Weight Management and Body Mass
Because chromium might amplify insulin action, some scientists have proposed that chromium supplementation could reduce the amount of glucose converted to fat and increase protein synthesis and, hence, muscle mass [12]. Some preliminary research also indicates that chromium supplements might reduce food intakes, hunger levels, and fat cravings [65]. Therefore, chromium supplementation has been proposed to both enhance weight loss and improve body composition by decreasing body fat and increasing lean body mass; its effects on these outcomes have been evaluated in several clinical trials [12,66-69].

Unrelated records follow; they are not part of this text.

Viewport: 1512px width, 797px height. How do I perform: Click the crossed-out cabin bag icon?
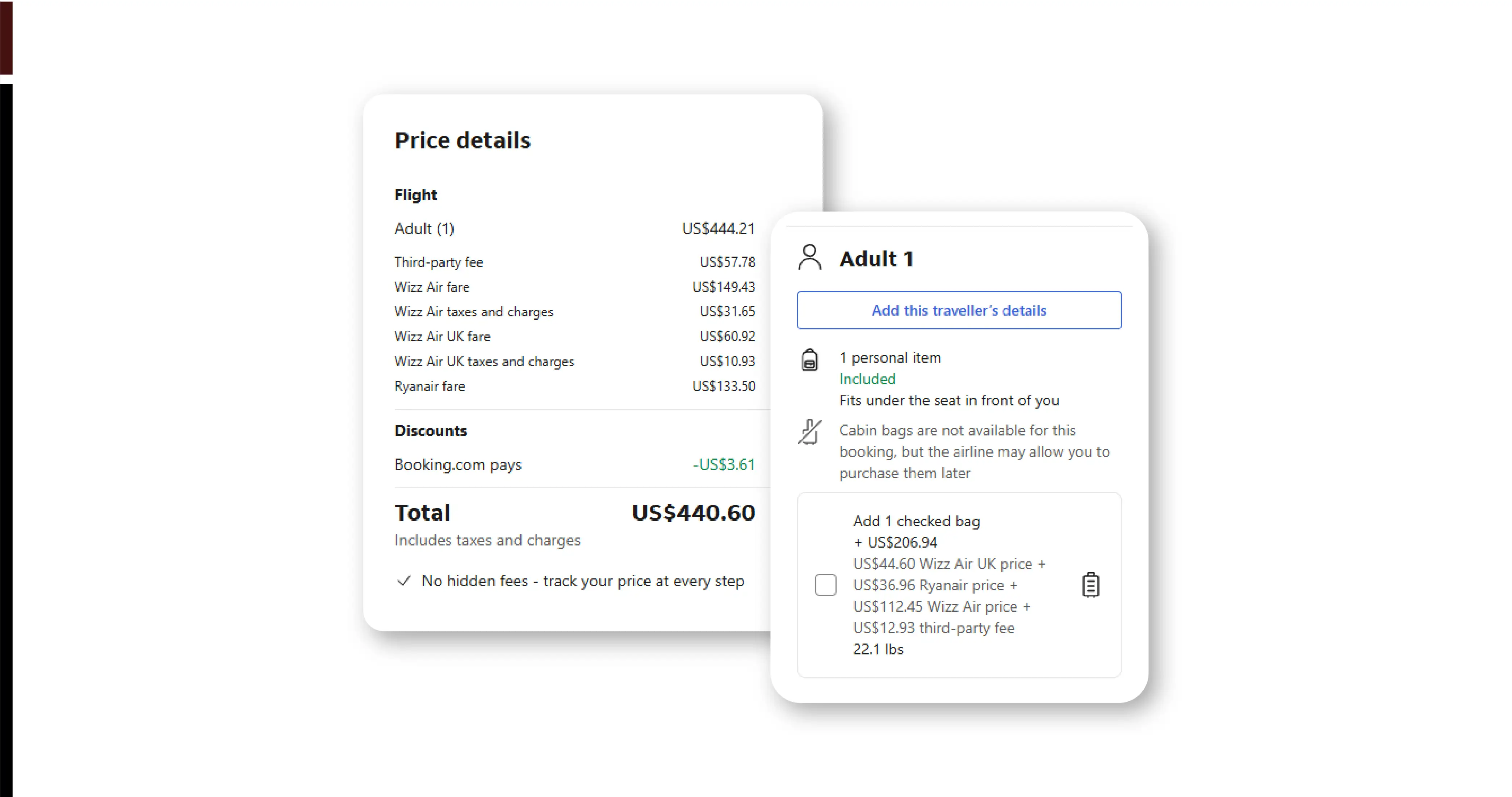(809, 432)
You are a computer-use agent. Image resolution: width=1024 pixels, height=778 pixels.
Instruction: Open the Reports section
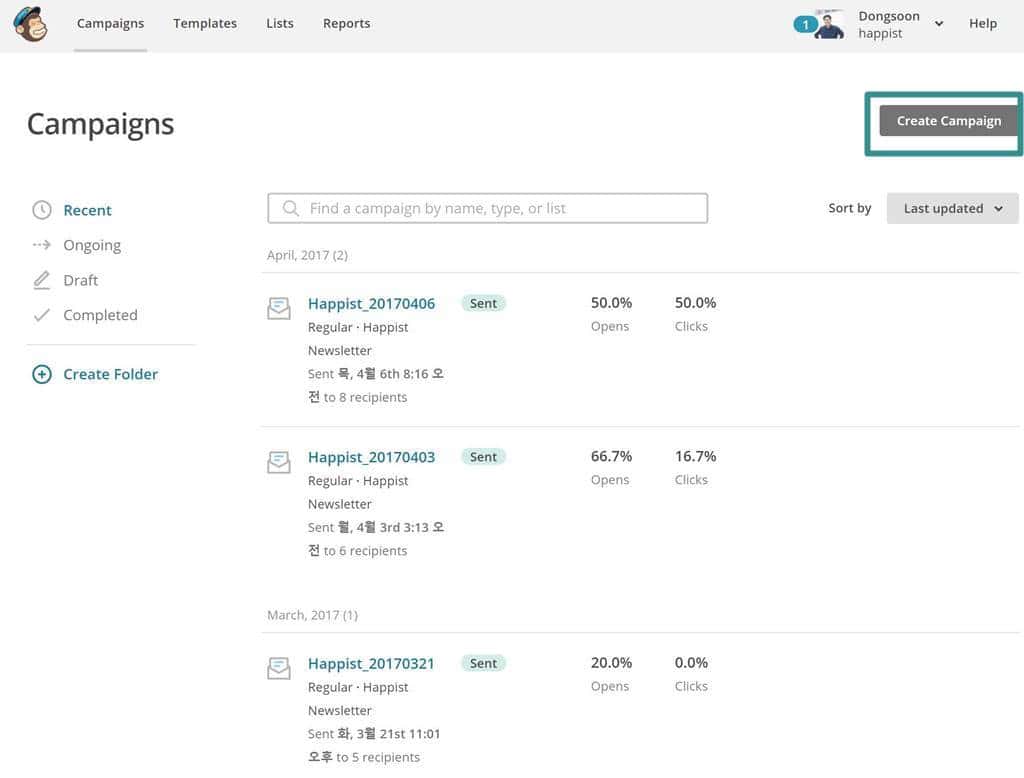click(346, 23)
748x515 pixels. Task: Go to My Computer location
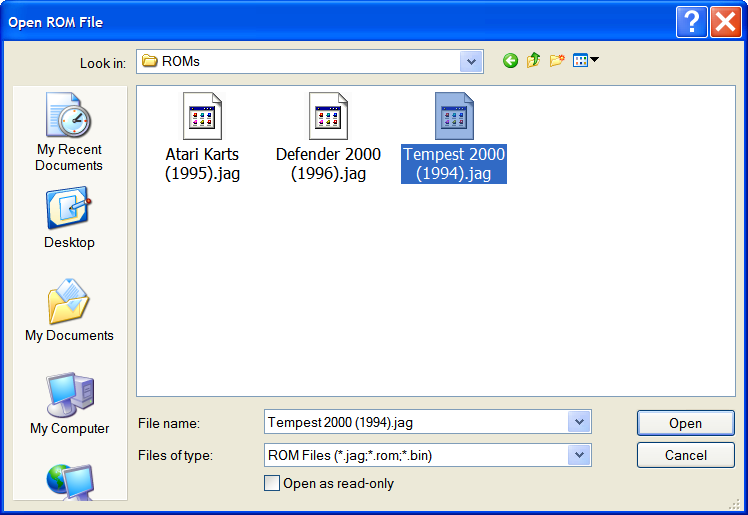(69, 404)
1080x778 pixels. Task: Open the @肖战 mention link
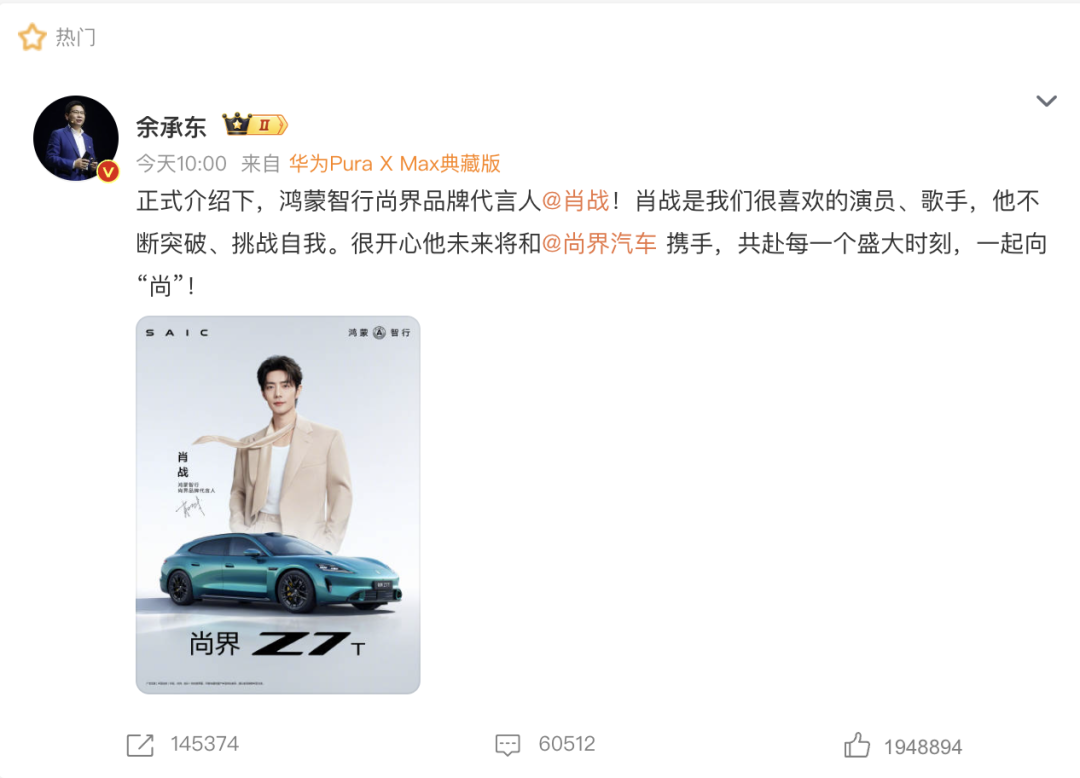[x=576, y=201]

A 2019 meta-analysis included 21 trials that measured the impact of chromium supplementation on anthropometric indexes in a total of 1,316 participants age 18 or older with overweight or obesity [70]. Trial durations ranged from 9 to 24 weeks, and chromium doses were 200 to 1,000 mcg per day. Most trials used chromium picolinate, and others used chromium-enriched yeast or chromium nicotinate. Participants taking chromium supplements lost significantly more weight, 0.75 kg, than those taking placebo and had a significant 0.40 kg/m2 reduction in BMI and body fat percentage, 0.68%, in comparison with placebo. The chromium supplements had no significant effect on waist circumference or waist-to-hip ratio.
Two other systematic reviews and meta-analyses had similar findings [71,72], as did a 2013 Cochrane Review [67].